_Verilen metin_

************

Bunun için ilkin şaraplık yerli üzüm portföyü en geniş firmalardan biri olan, hem Trakya hem de Ege’de bağları bulunan Paşaeli’nin sahibi Seyit Karagözoğlu’ndan bilgi aldım. Seyit Bey, yüksek seyreden sıcaklık değerleri nedeniyle bu yılın genel itibarıyla erkenci olduğunu, farklı bölgelerde bulunan bağlarındaki üzümlerin kâh bir hafta kâh beş gün kâh iki hafta kadar erken olgunlaştığını ve hasat zamanlarının farklılaştığını söyledi. Hal böyle olunca hasat planlaması yapmak kendilerini zorlamış. Birkaç coğrafyaya dağılmış haldeki farklı bağ bölgeleri ve çeşit çeşit üzümle çalışmak böyle zorluklar yaratıyor.

************

_Görev a_
Kayıtlarda "This screenshot has height=361, width=503." ifadesini içeren satırdan kayıtların sonuna kadar her şeyi "Pricing" yerine "Plans" koyarak güncelle, gerisini olduğu gibi bırak.
Metin ile kayıtlar birbirinden bağımsız iki ayrı malzemedir.

************

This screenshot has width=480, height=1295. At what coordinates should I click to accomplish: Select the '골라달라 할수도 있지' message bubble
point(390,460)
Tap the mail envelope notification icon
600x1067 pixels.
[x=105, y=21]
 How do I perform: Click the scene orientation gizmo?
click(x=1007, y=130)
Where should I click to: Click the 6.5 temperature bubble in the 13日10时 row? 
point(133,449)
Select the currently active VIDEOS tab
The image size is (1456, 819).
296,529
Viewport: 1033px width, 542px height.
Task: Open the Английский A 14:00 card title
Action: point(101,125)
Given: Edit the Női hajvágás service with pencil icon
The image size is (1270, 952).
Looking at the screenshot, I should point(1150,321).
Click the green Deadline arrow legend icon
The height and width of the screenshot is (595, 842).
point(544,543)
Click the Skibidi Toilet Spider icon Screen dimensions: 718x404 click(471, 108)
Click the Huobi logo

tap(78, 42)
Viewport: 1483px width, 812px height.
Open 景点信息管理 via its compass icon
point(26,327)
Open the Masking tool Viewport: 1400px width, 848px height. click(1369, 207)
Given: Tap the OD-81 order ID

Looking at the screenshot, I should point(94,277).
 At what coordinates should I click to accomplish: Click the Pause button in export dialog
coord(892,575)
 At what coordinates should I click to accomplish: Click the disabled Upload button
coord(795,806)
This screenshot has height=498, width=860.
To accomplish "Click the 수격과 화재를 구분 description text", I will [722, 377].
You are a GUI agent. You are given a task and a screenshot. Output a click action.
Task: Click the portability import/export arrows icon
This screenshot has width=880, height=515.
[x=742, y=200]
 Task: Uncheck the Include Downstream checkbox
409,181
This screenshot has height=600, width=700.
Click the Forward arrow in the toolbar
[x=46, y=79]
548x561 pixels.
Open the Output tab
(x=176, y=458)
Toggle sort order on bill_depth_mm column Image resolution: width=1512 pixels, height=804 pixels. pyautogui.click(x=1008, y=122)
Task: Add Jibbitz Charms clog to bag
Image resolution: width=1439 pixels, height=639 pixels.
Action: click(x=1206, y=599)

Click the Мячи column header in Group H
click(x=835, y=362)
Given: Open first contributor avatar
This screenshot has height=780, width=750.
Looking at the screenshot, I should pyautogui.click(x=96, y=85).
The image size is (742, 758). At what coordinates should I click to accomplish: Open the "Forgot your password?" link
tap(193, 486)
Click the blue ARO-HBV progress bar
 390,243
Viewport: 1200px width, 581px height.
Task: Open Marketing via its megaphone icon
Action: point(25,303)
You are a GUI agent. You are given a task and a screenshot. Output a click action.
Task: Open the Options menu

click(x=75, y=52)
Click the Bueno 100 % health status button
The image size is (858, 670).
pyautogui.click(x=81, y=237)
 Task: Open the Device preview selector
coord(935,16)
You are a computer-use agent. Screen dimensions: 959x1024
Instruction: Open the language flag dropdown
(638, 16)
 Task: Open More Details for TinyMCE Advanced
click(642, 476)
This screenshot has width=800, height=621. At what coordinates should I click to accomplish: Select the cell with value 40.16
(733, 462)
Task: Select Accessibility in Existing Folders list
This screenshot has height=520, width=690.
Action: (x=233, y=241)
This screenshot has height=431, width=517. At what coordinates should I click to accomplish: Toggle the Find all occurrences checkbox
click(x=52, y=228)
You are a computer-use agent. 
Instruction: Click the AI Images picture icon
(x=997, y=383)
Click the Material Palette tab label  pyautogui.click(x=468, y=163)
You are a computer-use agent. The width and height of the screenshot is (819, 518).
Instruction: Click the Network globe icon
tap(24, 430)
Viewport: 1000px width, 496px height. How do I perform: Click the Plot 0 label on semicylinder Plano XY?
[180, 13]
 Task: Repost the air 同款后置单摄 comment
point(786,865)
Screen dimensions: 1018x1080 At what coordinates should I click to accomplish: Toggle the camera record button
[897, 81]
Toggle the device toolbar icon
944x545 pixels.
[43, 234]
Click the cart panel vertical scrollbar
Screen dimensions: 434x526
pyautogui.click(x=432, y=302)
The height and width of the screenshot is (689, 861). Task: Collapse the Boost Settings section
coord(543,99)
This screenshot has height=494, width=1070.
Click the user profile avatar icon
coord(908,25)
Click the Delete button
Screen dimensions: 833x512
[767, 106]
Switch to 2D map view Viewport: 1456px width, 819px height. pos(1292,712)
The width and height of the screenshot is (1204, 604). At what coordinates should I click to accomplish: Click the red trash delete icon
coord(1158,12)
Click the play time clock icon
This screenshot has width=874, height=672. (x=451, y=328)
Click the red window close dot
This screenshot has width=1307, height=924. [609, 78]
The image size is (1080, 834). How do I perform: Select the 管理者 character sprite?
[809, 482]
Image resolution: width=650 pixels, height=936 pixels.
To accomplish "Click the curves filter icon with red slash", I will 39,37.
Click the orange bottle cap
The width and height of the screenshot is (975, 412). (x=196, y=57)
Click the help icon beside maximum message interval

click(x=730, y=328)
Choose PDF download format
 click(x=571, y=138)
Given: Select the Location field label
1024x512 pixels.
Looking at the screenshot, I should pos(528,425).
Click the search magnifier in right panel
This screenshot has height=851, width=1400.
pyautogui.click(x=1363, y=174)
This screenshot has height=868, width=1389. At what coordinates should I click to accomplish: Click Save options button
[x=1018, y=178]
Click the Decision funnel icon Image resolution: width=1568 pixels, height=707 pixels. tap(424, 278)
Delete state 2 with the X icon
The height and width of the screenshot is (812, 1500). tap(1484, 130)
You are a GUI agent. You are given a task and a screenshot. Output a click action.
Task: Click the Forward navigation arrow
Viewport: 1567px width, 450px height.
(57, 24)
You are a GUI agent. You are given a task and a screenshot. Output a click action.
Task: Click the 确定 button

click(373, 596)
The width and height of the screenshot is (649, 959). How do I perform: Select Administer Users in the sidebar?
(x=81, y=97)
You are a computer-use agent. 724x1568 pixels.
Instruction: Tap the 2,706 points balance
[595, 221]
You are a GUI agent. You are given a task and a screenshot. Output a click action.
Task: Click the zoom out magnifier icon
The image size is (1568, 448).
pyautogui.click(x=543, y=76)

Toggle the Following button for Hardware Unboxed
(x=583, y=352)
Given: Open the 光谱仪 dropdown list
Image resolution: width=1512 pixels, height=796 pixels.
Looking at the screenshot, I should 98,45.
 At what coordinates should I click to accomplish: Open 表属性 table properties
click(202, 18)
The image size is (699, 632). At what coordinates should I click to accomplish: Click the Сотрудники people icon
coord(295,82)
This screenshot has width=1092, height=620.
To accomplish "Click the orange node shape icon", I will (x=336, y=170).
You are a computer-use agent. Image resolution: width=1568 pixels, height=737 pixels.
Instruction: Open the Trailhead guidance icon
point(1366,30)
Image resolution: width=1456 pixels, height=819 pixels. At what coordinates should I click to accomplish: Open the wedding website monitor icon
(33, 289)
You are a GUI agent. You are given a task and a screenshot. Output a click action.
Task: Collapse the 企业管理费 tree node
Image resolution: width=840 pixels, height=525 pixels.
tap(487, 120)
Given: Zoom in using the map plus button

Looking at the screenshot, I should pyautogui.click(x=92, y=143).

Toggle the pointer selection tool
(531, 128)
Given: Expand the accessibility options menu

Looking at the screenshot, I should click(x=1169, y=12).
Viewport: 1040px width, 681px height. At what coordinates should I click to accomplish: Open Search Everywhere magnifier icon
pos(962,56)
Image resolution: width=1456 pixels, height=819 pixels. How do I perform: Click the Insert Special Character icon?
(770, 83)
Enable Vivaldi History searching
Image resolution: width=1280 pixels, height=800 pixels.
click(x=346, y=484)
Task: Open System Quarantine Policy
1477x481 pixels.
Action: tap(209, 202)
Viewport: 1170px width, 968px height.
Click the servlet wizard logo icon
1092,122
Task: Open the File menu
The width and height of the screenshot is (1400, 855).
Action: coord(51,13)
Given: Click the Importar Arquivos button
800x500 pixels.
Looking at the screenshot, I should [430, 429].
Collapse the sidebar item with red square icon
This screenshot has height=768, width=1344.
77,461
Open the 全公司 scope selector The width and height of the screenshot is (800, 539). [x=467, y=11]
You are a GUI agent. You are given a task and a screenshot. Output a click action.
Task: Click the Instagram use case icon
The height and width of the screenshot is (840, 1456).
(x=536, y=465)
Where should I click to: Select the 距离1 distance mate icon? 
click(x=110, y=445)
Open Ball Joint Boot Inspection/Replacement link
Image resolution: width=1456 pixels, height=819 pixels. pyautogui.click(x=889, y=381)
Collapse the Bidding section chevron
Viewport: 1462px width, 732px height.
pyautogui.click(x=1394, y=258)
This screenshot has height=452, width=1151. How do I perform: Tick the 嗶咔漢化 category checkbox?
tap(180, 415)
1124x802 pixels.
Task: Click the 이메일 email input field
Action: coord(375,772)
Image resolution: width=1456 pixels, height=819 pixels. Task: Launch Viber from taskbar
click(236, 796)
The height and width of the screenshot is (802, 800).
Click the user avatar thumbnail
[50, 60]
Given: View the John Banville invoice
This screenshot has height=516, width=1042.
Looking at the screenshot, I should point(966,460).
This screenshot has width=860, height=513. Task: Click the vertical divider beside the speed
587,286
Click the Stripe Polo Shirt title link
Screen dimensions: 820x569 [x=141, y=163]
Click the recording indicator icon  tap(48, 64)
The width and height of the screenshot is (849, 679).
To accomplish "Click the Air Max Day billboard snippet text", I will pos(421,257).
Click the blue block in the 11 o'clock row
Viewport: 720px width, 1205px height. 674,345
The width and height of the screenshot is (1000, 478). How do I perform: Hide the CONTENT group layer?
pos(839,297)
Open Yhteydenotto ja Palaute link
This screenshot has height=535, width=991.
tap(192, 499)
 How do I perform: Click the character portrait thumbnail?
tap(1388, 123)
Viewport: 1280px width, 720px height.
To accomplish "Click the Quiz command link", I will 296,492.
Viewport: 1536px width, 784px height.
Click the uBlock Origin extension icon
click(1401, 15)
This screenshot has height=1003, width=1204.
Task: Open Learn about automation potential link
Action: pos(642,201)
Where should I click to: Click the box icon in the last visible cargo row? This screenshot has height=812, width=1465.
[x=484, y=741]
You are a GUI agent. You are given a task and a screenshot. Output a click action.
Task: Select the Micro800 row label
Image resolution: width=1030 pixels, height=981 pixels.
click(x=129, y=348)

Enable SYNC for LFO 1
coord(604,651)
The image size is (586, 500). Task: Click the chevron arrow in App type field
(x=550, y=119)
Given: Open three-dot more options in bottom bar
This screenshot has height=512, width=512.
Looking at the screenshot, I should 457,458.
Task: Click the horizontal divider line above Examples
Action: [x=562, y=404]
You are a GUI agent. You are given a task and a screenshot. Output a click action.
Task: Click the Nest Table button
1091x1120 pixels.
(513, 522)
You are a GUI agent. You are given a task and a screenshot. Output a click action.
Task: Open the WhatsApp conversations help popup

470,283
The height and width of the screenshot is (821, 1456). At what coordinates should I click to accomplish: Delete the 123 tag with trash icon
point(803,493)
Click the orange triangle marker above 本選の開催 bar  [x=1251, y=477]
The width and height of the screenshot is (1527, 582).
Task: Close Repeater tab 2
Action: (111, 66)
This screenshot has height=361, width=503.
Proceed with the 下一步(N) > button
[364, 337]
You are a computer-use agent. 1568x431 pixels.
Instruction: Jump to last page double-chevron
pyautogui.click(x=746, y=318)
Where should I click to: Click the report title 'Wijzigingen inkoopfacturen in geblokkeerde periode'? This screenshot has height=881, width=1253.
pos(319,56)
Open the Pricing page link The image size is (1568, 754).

************

_Görev b_
Bağ hasadıyla ilgili metinde "Bunun için ilkin" ifadesinden "böyle zorluklar yaratıyor." ifadesine kadar her şeyi hiçbir değişiklik yapmadan kopyala.

_Çözüm a_
This screenshot has height=361, width=503.
Proceed with the 下一步(N) > button
[364, 337]
You are a computer-use agent. 1568x431 pixels.
Instruction: Jump to last page double-chevron
pyautogui.click(x=746, y=318)
Where should I click to: Click the report title 'Wijzigingen inkoopfacturen in geblokkeerde periode'? This screenshot has height=881, width=1253.
pos(319,56)
Open the Plans page link The image size is (1568, 754).

_Çözüm b_
Bunun için ilkin şaraplık yerli üzüm portföyü en geniş firmalardan biri olan, hem Trakya hem de Ege’de bağları bulunan Paşaeli’nin sahibi Seyit Karagözoğlu’ndan bilgi aldım. Seyit Bey, yüksek seyreden sıcaklık değerleri nedeniyle bu yılın genel itibarıyla erkenci olduğunu, farklı bölgelerde bulunan bağlarındaki üzümlerin kâh bir hafta kâh beş gün kâh iki hafta kadar erken olgunlaştığını ve hasat zamanlarının farklılaştığını söyledi. Hal böyle olunca hasat planlaması yapmak kendilerini zorlamış. Birkaç coğrafyaya dağılmış haldeki farklı bağ bölgeleri ve çeşit çeşit üzümle çalışmak böyle zorluklar yaratıyor.